E’ capitato con Sanpa e sta di nuovo succedendo.
La messa in onda della docuserie Sanpa, a inizio di quest’anno, aveva riacceso un forte dibattito sul tema delle dipendenze, sia tra gli operatori che tra i cittadini (ne abbiamo parlato anche noi qui).Non sappiamo se la neoconvocata Assemblea Nazionale delle Droghe che latitava da 10 anni (l’ultima era datata 2009 ed è prevista dalla legislazione ogni 3 anni) sia stato anche una conseguenza di questo dibattito, insieme alle continue richieste di operatori e associazioni, ma sicuramente ha favorito incontri, webinar e riflessioni sul tema.
E adesso ricapita. Per lanciare la terza stagione della serie Sex Education, una nota casa di produzione e diffusione in streaming decide di usare, oltre alle modernissime strategie di digital marketing, anche i buoni vecchi manifesti.
Destino vuole che la serie esca in concomitanza con le elezioni amministrative, ed ecco che a Milano si risveglia il dibattito politico (vedi qui) che ovviamente si polarizza sull’opportunità o meno di esporre i minori ad immagini che alludono esplicitamente ai genitali. La questione diventa chiaramente ideologica, tra forze che si ergono a paladini della famiglia e della morale e forze che propugnano la necessità di fare educazione sessuale senza se e senza ma.
Nessuno a soffermarsi sul messaggio (“se la/lo vediamo in forme diverse è perché non ce n’è una sola, ognuna è perfetta anche la tua”) direi del tutto condivisibile. Quanto sarebbe bello se questi manifesti fossero marchiati con un logo di un’azienda sanitaria, piuttosto che del Ministero della Salute e se rimandassero a possibilità per ragazzi e adulti di partecipare a percorsi sulla sessualità. Perchè purtroppo c’è chi ancora pensa che l’educazione sessuale debba essere fatta in famiglia (!) dove è difficilissimo parlare di questi temi ed è difficile che i genitori siano preparati e attenti. Quindi, nel dubbio, ci indignamo mentre i nostri figli si “informano” su Netflix e Pornhub (se hai coraggio clicca qui).

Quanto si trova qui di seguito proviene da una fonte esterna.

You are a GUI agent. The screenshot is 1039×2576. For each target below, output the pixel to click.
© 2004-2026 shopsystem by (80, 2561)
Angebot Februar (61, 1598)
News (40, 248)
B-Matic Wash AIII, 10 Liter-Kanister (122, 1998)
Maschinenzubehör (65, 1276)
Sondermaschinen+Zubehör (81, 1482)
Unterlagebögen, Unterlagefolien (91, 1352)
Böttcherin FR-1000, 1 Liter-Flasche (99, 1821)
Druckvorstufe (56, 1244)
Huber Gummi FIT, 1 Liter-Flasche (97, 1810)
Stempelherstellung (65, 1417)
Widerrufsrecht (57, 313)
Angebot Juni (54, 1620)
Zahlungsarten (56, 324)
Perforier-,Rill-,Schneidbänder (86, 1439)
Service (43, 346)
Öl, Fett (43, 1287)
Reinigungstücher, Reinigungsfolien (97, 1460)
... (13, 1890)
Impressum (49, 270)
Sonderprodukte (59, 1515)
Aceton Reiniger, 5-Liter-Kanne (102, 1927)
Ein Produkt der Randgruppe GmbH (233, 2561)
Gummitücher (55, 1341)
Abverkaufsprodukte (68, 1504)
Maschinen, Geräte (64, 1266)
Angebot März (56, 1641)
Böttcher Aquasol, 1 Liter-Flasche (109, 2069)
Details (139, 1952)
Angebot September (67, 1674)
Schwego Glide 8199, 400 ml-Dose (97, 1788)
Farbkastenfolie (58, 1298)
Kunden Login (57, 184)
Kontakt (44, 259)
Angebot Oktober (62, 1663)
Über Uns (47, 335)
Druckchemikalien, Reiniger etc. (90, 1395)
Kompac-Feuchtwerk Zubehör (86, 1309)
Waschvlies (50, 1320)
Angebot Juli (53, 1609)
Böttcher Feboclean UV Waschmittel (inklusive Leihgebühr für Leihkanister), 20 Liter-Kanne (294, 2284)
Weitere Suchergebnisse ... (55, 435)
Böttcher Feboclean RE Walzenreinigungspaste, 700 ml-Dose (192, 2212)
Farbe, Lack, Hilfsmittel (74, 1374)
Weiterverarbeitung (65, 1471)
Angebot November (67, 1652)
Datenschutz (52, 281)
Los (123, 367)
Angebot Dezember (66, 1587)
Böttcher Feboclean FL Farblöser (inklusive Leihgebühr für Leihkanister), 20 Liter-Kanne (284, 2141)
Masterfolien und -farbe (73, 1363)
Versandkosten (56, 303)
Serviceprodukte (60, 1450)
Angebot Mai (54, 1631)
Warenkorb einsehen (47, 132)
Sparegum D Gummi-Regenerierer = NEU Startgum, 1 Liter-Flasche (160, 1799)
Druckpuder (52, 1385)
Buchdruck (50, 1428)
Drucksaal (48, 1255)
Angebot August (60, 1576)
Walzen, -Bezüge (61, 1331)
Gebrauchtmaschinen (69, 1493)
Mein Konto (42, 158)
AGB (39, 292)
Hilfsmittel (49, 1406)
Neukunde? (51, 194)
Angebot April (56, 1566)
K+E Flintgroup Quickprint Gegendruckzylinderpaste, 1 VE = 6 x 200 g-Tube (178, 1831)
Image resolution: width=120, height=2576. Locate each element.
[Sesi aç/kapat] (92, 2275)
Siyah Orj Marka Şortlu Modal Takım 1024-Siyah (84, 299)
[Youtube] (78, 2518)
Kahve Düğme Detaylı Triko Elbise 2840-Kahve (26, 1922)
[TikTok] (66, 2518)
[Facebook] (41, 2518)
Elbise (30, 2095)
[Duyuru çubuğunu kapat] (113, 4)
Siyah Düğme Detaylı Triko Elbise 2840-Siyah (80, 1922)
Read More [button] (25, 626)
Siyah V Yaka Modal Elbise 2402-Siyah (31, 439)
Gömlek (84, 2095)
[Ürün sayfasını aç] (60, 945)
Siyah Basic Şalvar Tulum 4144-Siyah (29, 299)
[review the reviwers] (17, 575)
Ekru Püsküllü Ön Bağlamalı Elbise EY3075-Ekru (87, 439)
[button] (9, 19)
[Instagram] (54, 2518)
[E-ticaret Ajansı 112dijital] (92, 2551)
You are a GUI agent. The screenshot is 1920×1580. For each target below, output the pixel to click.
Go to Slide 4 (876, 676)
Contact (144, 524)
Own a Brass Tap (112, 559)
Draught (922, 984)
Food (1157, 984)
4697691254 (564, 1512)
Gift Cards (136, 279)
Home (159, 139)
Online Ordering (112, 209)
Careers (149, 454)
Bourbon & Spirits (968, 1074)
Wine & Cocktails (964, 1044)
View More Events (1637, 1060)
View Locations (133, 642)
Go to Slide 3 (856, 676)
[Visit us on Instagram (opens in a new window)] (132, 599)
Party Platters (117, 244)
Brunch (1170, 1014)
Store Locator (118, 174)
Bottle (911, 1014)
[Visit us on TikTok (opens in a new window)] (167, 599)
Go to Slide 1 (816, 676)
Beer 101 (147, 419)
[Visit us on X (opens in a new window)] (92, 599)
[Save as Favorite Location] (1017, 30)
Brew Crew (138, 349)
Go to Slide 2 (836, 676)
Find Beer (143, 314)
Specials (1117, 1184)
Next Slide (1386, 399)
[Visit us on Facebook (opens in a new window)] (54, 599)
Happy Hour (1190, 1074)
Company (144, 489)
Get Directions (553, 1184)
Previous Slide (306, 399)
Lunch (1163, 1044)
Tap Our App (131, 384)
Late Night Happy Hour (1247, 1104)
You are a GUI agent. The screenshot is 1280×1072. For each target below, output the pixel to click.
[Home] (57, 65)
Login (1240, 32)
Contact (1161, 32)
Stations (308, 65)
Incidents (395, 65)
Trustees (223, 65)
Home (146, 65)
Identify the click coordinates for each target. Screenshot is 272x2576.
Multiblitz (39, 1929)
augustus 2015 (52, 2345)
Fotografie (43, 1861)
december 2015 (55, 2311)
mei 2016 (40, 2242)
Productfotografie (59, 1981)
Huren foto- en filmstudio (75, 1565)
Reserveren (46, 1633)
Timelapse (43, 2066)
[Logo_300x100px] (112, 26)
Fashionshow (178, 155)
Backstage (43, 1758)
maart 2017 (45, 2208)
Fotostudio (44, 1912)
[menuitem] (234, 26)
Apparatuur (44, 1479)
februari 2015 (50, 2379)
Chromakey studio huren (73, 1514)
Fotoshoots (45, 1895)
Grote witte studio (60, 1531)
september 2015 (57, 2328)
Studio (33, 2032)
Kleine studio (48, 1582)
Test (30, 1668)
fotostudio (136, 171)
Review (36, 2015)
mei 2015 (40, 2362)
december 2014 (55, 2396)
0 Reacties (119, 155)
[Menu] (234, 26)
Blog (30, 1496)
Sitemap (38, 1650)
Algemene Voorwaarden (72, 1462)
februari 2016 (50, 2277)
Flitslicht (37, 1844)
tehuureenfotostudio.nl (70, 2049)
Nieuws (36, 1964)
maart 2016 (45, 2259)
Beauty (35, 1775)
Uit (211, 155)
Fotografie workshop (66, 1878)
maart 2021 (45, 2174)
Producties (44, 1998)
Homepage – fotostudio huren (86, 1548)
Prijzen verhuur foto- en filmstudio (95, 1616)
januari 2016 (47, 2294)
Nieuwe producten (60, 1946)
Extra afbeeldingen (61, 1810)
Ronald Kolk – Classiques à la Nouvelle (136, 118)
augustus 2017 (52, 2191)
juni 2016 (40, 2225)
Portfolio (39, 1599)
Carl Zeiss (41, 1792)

Forse a livello di servizi educativi e sanitari, in alleanza col mondo della scuola, bisognerebbe fare una seria riflessione e introdurre percorsi strutturali e diffusi di educazione sessuale, invece di limitarsi ad interventi a macchia di leopardo dovuti alla buona volontà dell’associazione X o del servizio Y.
Come fare educazione sessuale nelle scuole? Come aiutare i ragazzi a fare i conti la propria immagine corporea nell’era di Instagram e Tik Tok? Come accompagnare i nostri figli verso una visione del sesso che vada oltre il porno? Come dare un senso alle relazioni corporee all’interno delle proprie esperienze sociali?
Se una serie come Sex Education aiuterà questo dibattito, ben venga; altrimenti aspetteremo la stagione 4 e la nuova polemica.